Isto posto, compreendemos que fazemos, neste percurso de reflexão teórica e análise das práticas de formação profissional técnica, analisadas e vivenciadas no campo da saúde, uma percepção de competência que envolve componentes que consideramos indispensáveis para trabalhar as competências numa perspectiva construtivista. Assim, desenvolvemos uma conceituação de competência, concebendo-a como um saber agir de um sujeito que, em analisando uma situação, em contexto, e que lhe demanda uma ação, mobiliza e articula recursos individuais (saberes, experiências e valores) e coletivos (recursos materiais, colaboração interprofissional e de rede) para uma intervenção em uma situação particular;

sendo a competência processual, evolutiva e transferível em situações afins. Assim, a competência envolve o sujeito individual e o contexto, os sujeitos coletivos e as suas relações, os conhecimentos e a ação, a situação e a intervenção. Envolve capacidades de ordem técnica, politica e de relações interpessoais.

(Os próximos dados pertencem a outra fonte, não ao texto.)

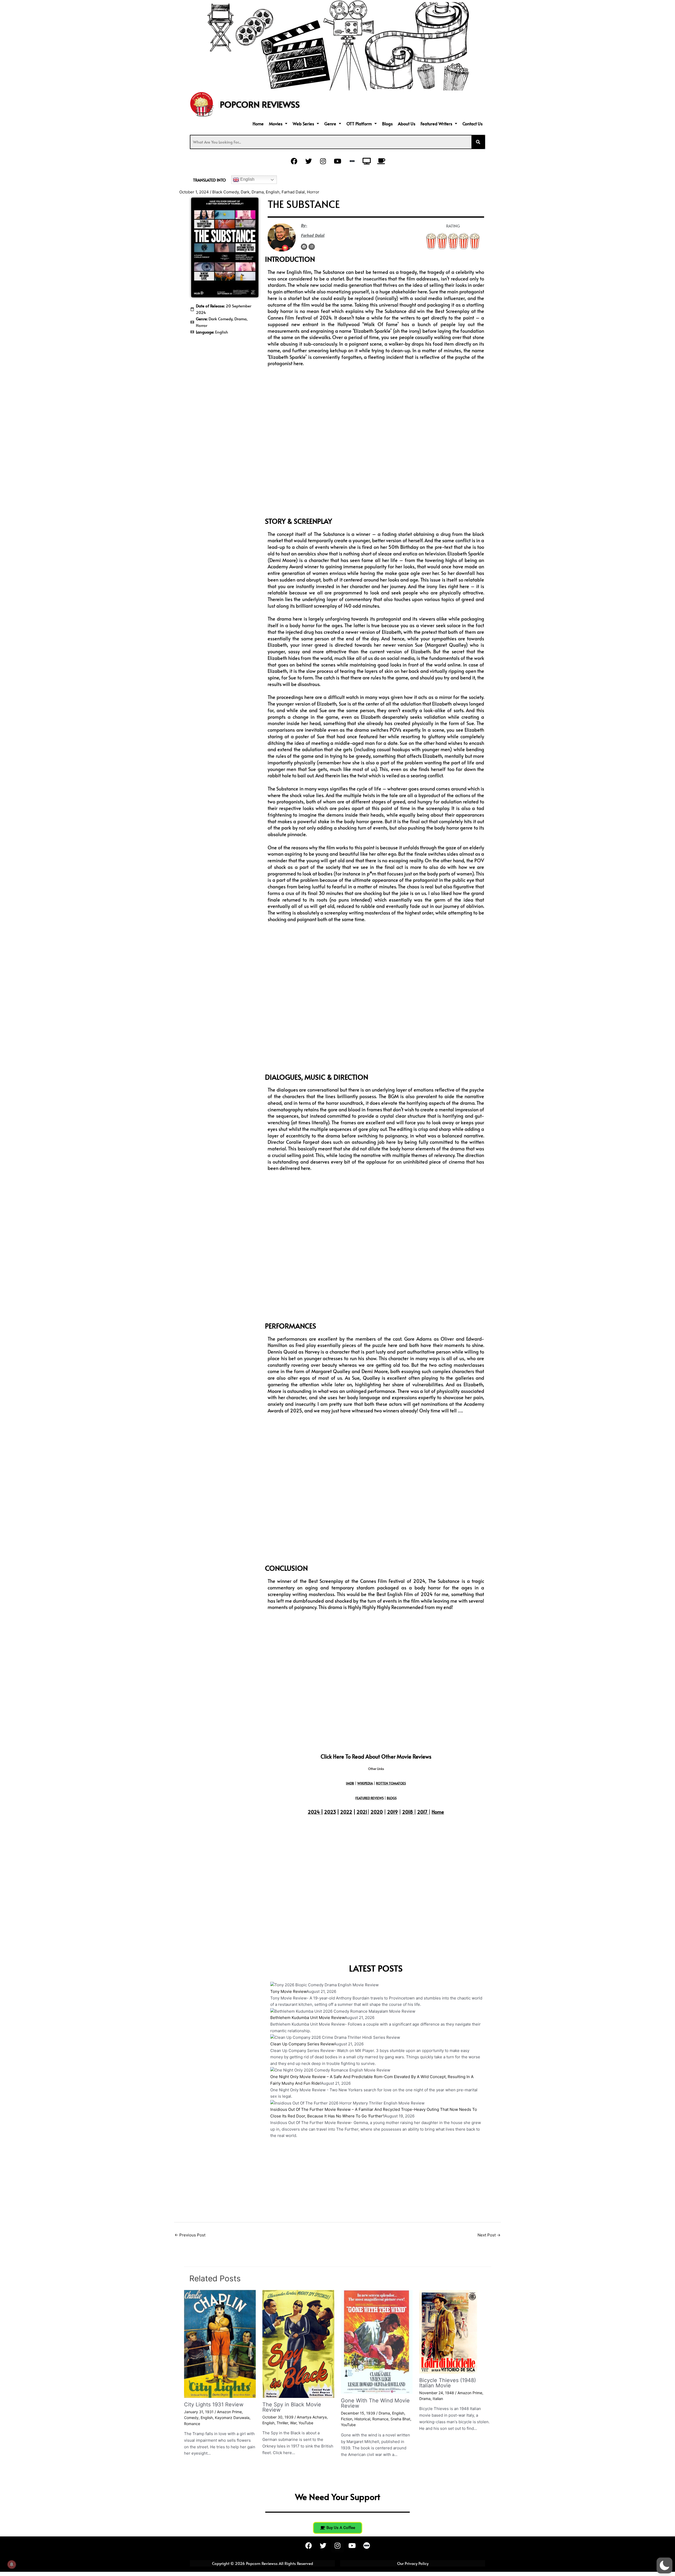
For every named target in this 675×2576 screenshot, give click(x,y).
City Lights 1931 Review (213, 2404)
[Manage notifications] (11, 2564)
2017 (422, 1811)
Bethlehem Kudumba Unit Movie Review (307, 2017)
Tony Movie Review (288, 1991)
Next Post (489, 2234)
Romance (192, 2423)
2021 (361, 1811)
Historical (362, 2419)
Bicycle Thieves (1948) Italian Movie (447, 2383)
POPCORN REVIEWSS (260, 104)
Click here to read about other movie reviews (376, 1756)
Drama (258, 191)
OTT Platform (359, 123)
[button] (278, 123)
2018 (407, 1811)
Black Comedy (225, 191)
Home (258, 123)
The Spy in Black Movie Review (291, 2407)
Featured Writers (436, 123)
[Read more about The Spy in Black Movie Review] (298, 2343)
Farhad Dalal (293, 191)
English (246, 179)
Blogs (387, 123)
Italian (438, 2398)
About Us (406, 123)
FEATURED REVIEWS (369, 1798)
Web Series (303, 123)
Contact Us (472, 123)
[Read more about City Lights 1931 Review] (220, 2343)
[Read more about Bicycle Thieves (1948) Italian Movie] (448, 2331)
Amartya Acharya (312, 2417)
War (293, 2423)
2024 (314, 1811)
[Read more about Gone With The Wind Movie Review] (377, 2341)
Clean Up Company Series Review (302, 2043)
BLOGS (392, 1798)
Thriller (282, 2423)
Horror (313, 191)
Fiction (346, 2419)
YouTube (305, 2423)
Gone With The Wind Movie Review (375, 2403)
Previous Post (190, 2234)
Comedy (191, 2417)
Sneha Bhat (400, 2419)
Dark (245, 191)
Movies (275, 123)
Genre (330, 123)
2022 (346, 1811)
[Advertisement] (225, 372)
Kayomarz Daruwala (232, 2417)
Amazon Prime (229, 2412)
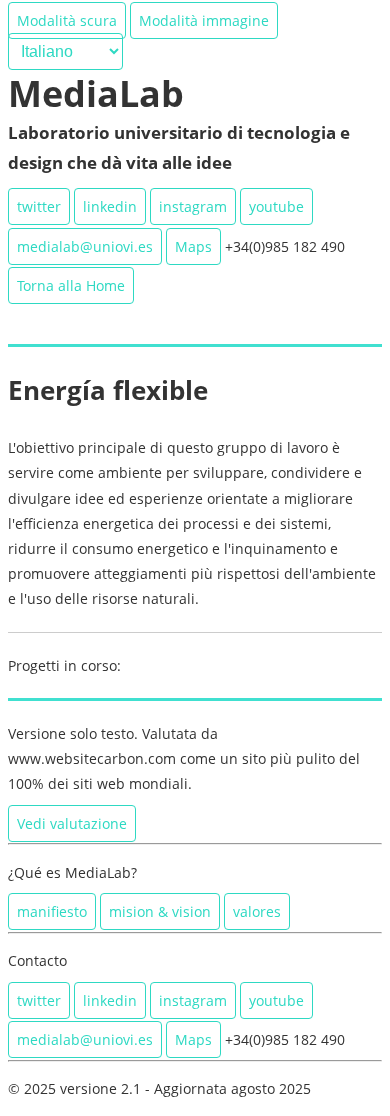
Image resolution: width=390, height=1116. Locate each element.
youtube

O que são os recursos, porém, quando falamos em competências profissionais? Os recursos são os aportes utilizados no momento da ação, que subsidiam e orientam uma tomada de decisão. Diferentes autores (LE BOTERF, 2005; LEGENDE, 2004; TARDIF, 2003; PERRENOUD, 2002) se reportam e convergem em seus anúncios sobre recursos no campo das competências.

Os recursos estão relacionados a dimensão individual e social de competência. São os recursos internos e externos utilizados no processo de manifestação das competências. Autores diversos utilizam a expressão recursos internos para designar os aportes provenientes do próprio individuo; conjunto organizado de saberes, que envolve conhecimentos de natureza variada (aporte teórico e as experiências vividas), habilidades, percepções e atitudes. Já os recursos externos, relacionados à dimensão social de competência, são aqueles exteriores ao individuo e que guardariam potencialidade para fazer frente a uma situação, sempre se associando aos recursos internos. Podemos dizer que são os elementos materiais ou não, disponíveis na rede social do sujeito da ação. São assim considerados, por exemplo, livros e documentos consultados, formulários utilizados, tecnologias de informação e comunicação, assim como a colaboração interprofissional e de redes sociais.

Estes são, pois, os referenciais teóricos que subsidiarão nossa investigação no campo do currículo por competências no ensino profissional técnico no domínio da saúde.

Compreendemos que a construção do saber na relação dialética entre saúde e educação se desenvolve com base nos conhecimentos fundados na teoria e nos dados que emergem do contexto e das práticas de saúde. Desta forma, nos associamos a Deslauriers & Kérisit, quando indagam:

É possível construir um objeto de pesquisa de forma puramente empírica, baseando- se unicamente nos dados de campo? A resposta é usualmente negativa: é preciso ler o que os outros escreveram antes de nós, de certa forma, subir sobre seus ombros para conseguir ver mais além (...). (in POUPART et al, 2008, 134).

É neste sentido que a revisão de literatura científica a que procedemos até aqui, aufere valor, buscando os domínios teóricos que podem iluminar a questão de estudo proposta.

No esforço por nós empreendido para desenhar os referenciais teóricos da investigação, acreditamos ter realizado de forma coerente um percurso que discutiu o currículo e sua história como instrumento técnico-político-ideológico, aí incluindo a avaliação curricular, demarcando sua elaboração. O estado da arte jogou luzes sobre os caminhos desencadeados pelo currículo por competências nas experiências internacionais e nos estudos investigativos sobre o tema no Brasil, conformando diferentes intenções e conceitos.